WASHINGTON (AP) — From boosting solar and wind power to encouraging greater efficiency in new buildings, a bill approved by the Senate on Wednesday makes extensive changes to U.S. energy policy. The bill is the first far-reaching energy bill approved by the Senate since 2007.
— Boost renewables such as solar and wind power, as well as natural gas, hydropower and geothermal energy.
— Encourage so-called clean coal technology, including projects to capture carbon dioxide generated by coal-fired power plants.
— Speed up federal review of projects to export liquefied natural gas to Europe and Asia, requiring the Energy Department to make final decisions within 45 days after earlier reviews are completed.
— Update building codes to increase efficiency
— Modernize the electric grid, including strengthening safety standards to increase reliability and allowing smaller, micro-grids in rural areas
— Reauthorize the half-billion dollar Land and Water Conservation Fund that protects parks, public lands and water resources, historic sites and battlefields.
— Require federal buildings to meet efficiency standards set by President Barack Obama, with a goal of 25 percent reduction in energy use over the next decade.

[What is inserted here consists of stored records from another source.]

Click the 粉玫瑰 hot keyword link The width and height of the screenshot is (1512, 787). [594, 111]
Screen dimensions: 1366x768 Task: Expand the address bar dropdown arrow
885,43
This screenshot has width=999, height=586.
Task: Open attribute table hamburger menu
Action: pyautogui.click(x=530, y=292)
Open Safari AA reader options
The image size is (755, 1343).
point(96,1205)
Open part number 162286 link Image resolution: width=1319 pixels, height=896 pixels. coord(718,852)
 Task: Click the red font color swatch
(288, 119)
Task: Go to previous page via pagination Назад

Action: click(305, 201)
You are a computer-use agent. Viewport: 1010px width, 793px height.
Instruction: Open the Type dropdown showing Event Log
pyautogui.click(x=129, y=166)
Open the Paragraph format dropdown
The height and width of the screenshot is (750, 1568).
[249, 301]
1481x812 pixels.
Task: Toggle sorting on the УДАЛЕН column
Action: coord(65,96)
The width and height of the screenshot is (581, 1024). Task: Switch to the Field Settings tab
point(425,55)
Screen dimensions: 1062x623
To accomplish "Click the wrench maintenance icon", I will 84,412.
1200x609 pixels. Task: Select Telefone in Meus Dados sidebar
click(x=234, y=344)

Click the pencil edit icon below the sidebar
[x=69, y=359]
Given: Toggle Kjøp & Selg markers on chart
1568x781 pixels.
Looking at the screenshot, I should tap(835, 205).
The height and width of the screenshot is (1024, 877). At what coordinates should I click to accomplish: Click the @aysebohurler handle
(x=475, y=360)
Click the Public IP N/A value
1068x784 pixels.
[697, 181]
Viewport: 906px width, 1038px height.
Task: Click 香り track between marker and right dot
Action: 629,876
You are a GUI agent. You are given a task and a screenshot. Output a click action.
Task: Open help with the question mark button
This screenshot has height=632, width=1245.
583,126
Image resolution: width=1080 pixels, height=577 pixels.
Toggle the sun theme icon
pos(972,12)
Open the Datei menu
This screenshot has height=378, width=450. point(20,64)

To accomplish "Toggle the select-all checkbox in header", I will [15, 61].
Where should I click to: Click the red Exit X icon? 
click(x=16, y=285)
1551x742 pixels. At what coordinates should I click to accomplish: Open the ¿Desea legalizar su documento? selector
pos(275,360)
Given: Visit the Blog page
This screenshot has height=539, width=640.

— Establish a National Park Centennial Challenge Fund that would require spending up to $17.5 million a year to match private donations to preserve and improve national park sites across the country.
— Establish a $150 million maintenance and revitalization fund to address high-priority deferred maintenance needs of the National Park Service. Money would not be used to acquire new park land.
— Allow the energy secretary to sell crude oil from the nation's Strategic Petroleum Reserve based on market prices, rather than strictly as required for energy security. Senators said selling oil when prices are high could earn taxpayers hundreds of millions of dollars.
— Increase collaboration by the Energy Department with private industry and universities to develop advanced nuclear technologies, including testing and demonstration of reactor concepts.
The bill must be reconciled with a House-passed version that boosts fossil fuels such as oil, coal and natural gas. Obama has threatened to veto the House measure.